Haruto Kimura reported a bug in the constraints plugin related to the processing of X.509 name constraints that can allow authentication with certificates that violate the constraints.
Accepting Certificates Violating Name Constraints
The constraints plugin validates name constraints case-sensitive, which allows intermediate CA to issue certificates with identities that violate excluded name constraints by varying the case. As regular identity matching is case-insensitive, such certificates will then be accepted during the authentication. Affected are all strongSwan versions since 4.5.1.
CVE-2026-35331 has been assigned for this vulnerability.
Case-sensitive Matching for Name Constraints in constraints Plugin
The constraints plugin enforces various constraints imposed by specific X.509 extensions.

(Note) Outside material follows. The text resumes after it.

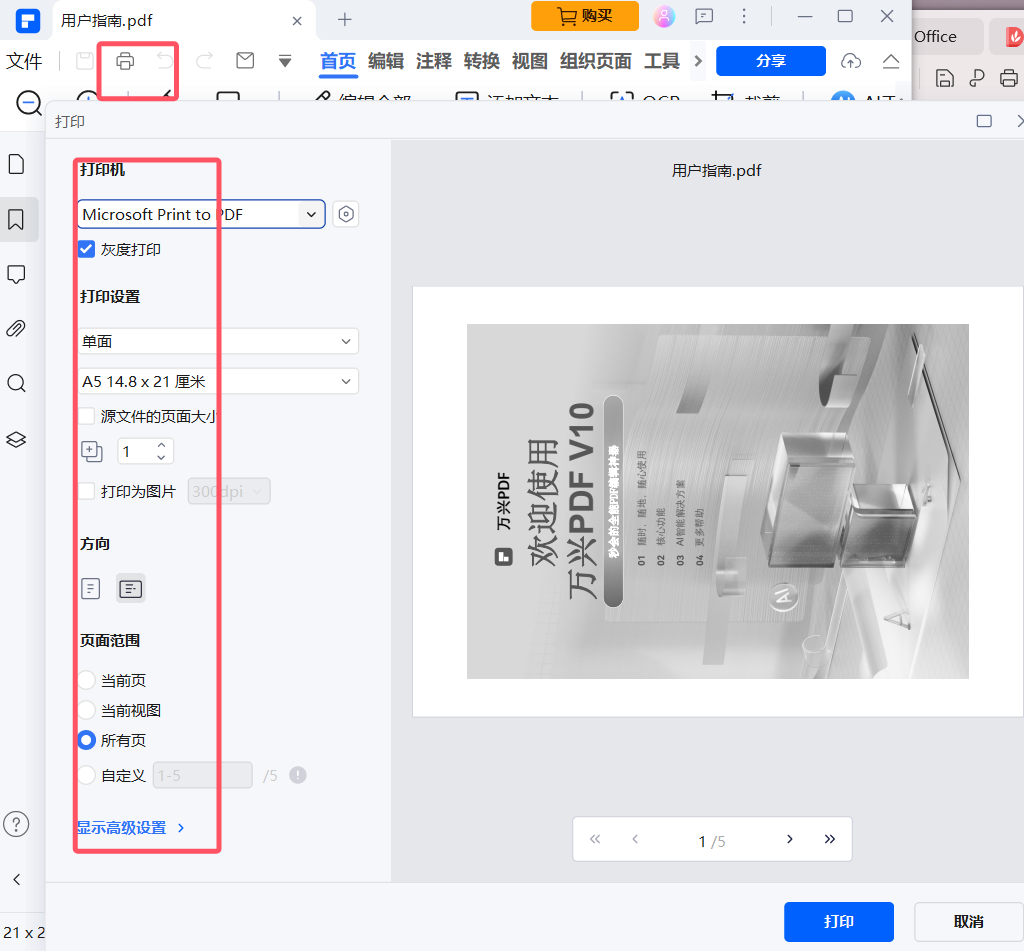Open the 文件 menu
The height and width of the screenshot is (951, 1024).
25,61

So called "name constraints" enforced by the plugin allow a CA to restrict the identities for which sub-CAs may issue certificates. There can either be permitted name constraints (whitelist), allowing only identities that match one of the constraints, or excluded name constraints (blacklist), that disallow certain identities.
When matching subject distinguished names (DN) or subjectAltName extensions (SAN) of a certificate, the plugin used case-sensitive matching. That's unlike the regular identity matching performed by strongSwan, which is case-insensitive for most relative DNs (RDNs) and SANs and violates RFC 5280. So a constraint for e.g. strongswan.org wouldn't be matched to vpn.strongSwan.org by the plugin. This is fine for permitted name constraints, it is just more strict than necessary. However, it's devastating for excluded name constraints as sub-CAs can easily evade the constraints imposed by the parent CA(s).

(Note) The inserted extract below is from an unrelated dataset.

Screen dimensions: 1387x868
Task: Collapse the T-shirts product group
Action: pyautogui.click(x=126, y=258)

The patch changes the matching for SANs so the case is ignored. However, for DNs the situation is more complex because we currently only support binary-matching for RDNs of type UTF8String. This strictness is again fine for normal matching and permitted name constraints, but without the preparation/normalization described in RFC 5280, section 7.1, a rogue sub-CA could again easily violate excluded name constraints. For this reason, the patch changes the plugin to reject excluded name constraints for DNs completely.

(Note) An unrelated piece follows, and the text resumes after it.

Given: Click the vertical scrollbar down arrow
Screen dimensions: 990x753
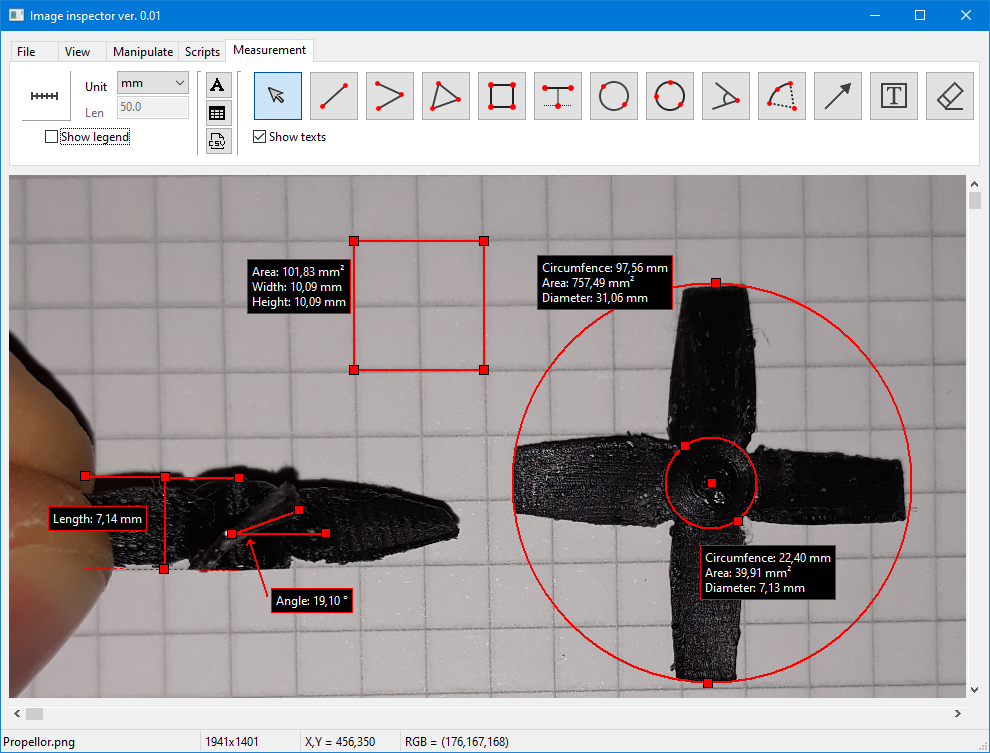Looking at the screenshot, I should 975,690.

Remote code execution is not possible due to this issue.
As mentioned in the introduction, credit to Haruto Kimura (Stella) for finding this vulnerability and reporting it responsibly.
Mitigation
PKIs that don't use name constraints or only permitted name constraints are not vulnerable.
The just released strongSwan 6.0.6 fixes this vulnerability. For older releases, we provide patches that fix the vulnerability and should apply with appropriate hunk offsets.